Au moment où les énergies renouvelables ont investi ces marchés, l'Italie était déjà prête à les recevoir. Elle avait investi depuis de nombreuses années dans l'intégration des énergies renouvelables, notamment en étudiant le potentiel renouvelable, à la fois éolien et solaire. C'est ainsi que, depuis 2014, l'Italie a atteint – il est rare de pouvoir dire que l'Italie est « un bon élève » – les objectifs qui figuraient dans la directive de 2020. Aujourd'hui, se pose la question d'aller au-delà des objectifs de 32 %, qui sont ceux actuellement prescrits par la nouvelle directive. L'Italie marque une volonté forte d'intégrer les renouvelables dans le mix énergétique d'un pays qui est essentiellement consommateur de gaz. Sa consommation est très pauvre en matières fossiles. Il consomme du charbon en faible proportion.

Par ailleurs, l'électricité en Italie présente une particularité par rapport à la France s'agissant des prix. Je consacrerai le temps qui me reste à cette question pertinente et utile à nos réflexions.

Les énergies renouvelables portent leurs effets tout au long de la filière. Des coûts sont liés à l'investissement, d'autres sont liés, de façon plus subtile, à la modification du paysage énergétique en termes d'acteurs, d'autres encore au financement de ces investissements. La France a opéré une transition fiscale. L'Italie n'a pas utilisé de la même façon l'instrument fiscal.

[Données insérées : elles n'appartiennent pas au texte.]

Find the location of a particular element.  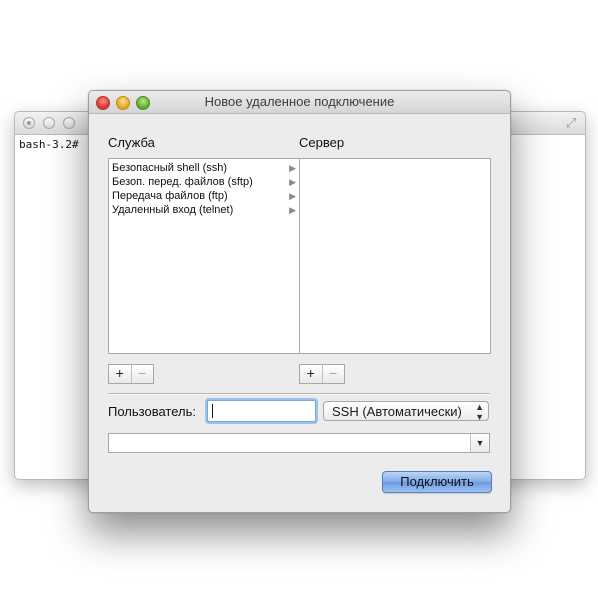

user-input is located at coordinates (262, 411).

Un deuxième effet se répercute en amont. Quel est l'apport de ces énergies dans les marchés de l'électricité ? L'Italie a bénéficié d'un avantage sous la forme d'une baisse des prix de l'électricité. En dix ans, en moyenne, les prix de l'électricité sont passés, sur les marchés amont, de 70 et 80 euros par mégawattheure (MWh) à moins de 30 euros aujourd'hui, s'alignant ainsi quasiment sur les prix français.

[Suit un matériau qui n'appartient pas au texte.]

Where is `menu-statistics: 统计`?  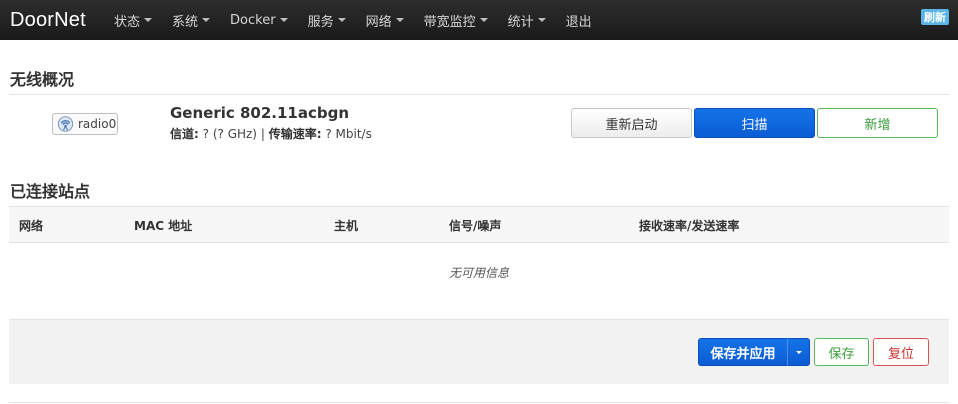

S'il faut évaluer les coûts et les avantages de l'intégration des énergies renouvelables, il convient de ne pas oublier d'évaluer les bénéfices en amont sur l'ensemble de la filière, aussi bien que les coûts pour les consommateurs en aval. Cette dernière question m'a intéressée. J'ai étudié les mécanismes de diffusion des énergies renouvelables au niveau du consommateur final, en me polarisant plus spécifiquement sur les marchés français et les petits consommateurs, et donc sur les incitations auprès de ces petits consommateurs, notamment résidentiels, à s'équiper de panneaux solaires. J'ai étudié plusieurs types de littérature, non pas seulement économique mais également sociologique, qui révèlent qu'un consommateur français qui s'équipe de panneaux solaires ne le fait pas pour obtenir uniquement un gain, y compris futur, sur sa facture d'électricité actuelle, mais aussi parce qu'un fournisseur aura réussi à le convaincre qu'il s'agit d'un investissement intéressant et parce qu'il est animé d'une conscience verte.